I would definitely also let the referring doctor know how awful the experience was and advise them to find someone else to refer to.
Yes. Make sure PCP knows.
I would never have paid that. Even if I was toting my leg in box.
There are always other places. Maybe the drive is longer. Or the place is not your favorite.
If your doc and others keep getting complaints they’ll quit using them to refer patients to.
Also the insurer, along with the specific reason for walking out. In case they try to charge for a “missed” appointment (which would almost certainly not be covered).
Ahem: “Ain’t Nobody Here But WE Chickens.”
snerk
My dentist is now requiring that the patient allow the front desk to run some kind of card-- Care Credit, credit, debit, HSA, Medicaid, anything that will work for the copay-- ahead of time.
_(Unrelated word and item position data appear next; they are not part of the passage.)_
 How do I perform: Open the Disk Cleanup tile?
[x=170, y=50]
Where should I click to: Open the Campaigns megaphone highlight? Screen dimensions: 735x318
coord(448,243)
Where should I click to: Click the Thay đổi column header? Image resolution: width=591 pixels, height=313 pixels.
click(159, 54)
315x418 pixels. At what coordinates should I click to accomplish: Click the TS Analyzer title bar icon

They don’t put a charge on it, they just make sure they can.
What they told me is that too many people were handing over cards that were expired, maxxed out, or just not working for some reason, forcing the office to set up a payment plan, even though it’s not their policy to do so-- and then half the patients don’t make their payments. They sue if it’s a high enough balance.
To be fair, the dentist does what she can for people-- she gets the maximum payment she can get from people’s insurance, she has joined networks when patients’ insurance has changed, putting her out of their network, and she usually has some kind of charity exchange going on every month. Donating a pair of shoes, old prescription eyeglasses, or hearing aids, can get you $10 credit, up to $40, IIRC, or volunteering for the community kitchen (free meals) can get you credit too. She’ll have something different every month, and she has some flyers in the bathroom (for privacy, I guess) you can take for places in town that might help pay for necessary dental work.
She’s young enough, she probably still has student loans.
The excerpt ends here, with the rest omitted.